Swaziland fell into crisis after losing 60% of its revenue from a regional customs union last year, and has so far refused to take steps to rein in its spending.
The government wants to cut salaries for civil servants, who have taken to the streets in response, stoking anger at the lavish lifestyle of King Mswati III, Africa's last absolute monarch.
The government had been paying civil servants by tapping its foreign reserves, which have fallen so low that the International Monetary Fund (IMF) warned of risks to the local emalangeni currency, which is pegged to the rand.
Now Swaziland is paying its bills only through tax collection, which Sithole said would not generate enough money to pay the salaries for the kingdom's 35 000 civil servants.
"The revenue we are able to collect is not sufficient to cover our expenses," said Sithole.
Unions say they will continue to oppose salary cuts, lashing out at the IMF for not taking them seriously.

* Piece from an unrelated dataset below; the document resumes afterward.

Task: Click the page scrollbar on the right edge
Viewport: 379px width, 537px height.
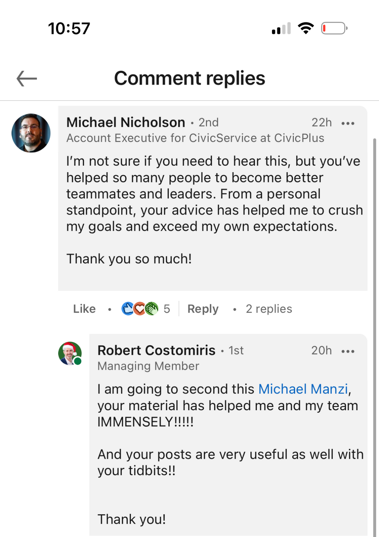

"We say put pressure on government to stop projects that are wasting money. They say the only way out is to cut salaries and we don't agree. They are taking the easy route," said Vincent Dlamini, secretary general of public servants' union.
Faced with union-led street demonstrations, Mswati said in August that he was against salary cuts, leaving his government with few options.
"There is no way around reducing the wage bill," Sithole insisted.
Swaziland's failure to make economic reforms has left it unable to win international loans.
South Africa has offered a R2.4bn bailout, but Swaziland has yet to sign on to the deal, which requires political and economic reforms.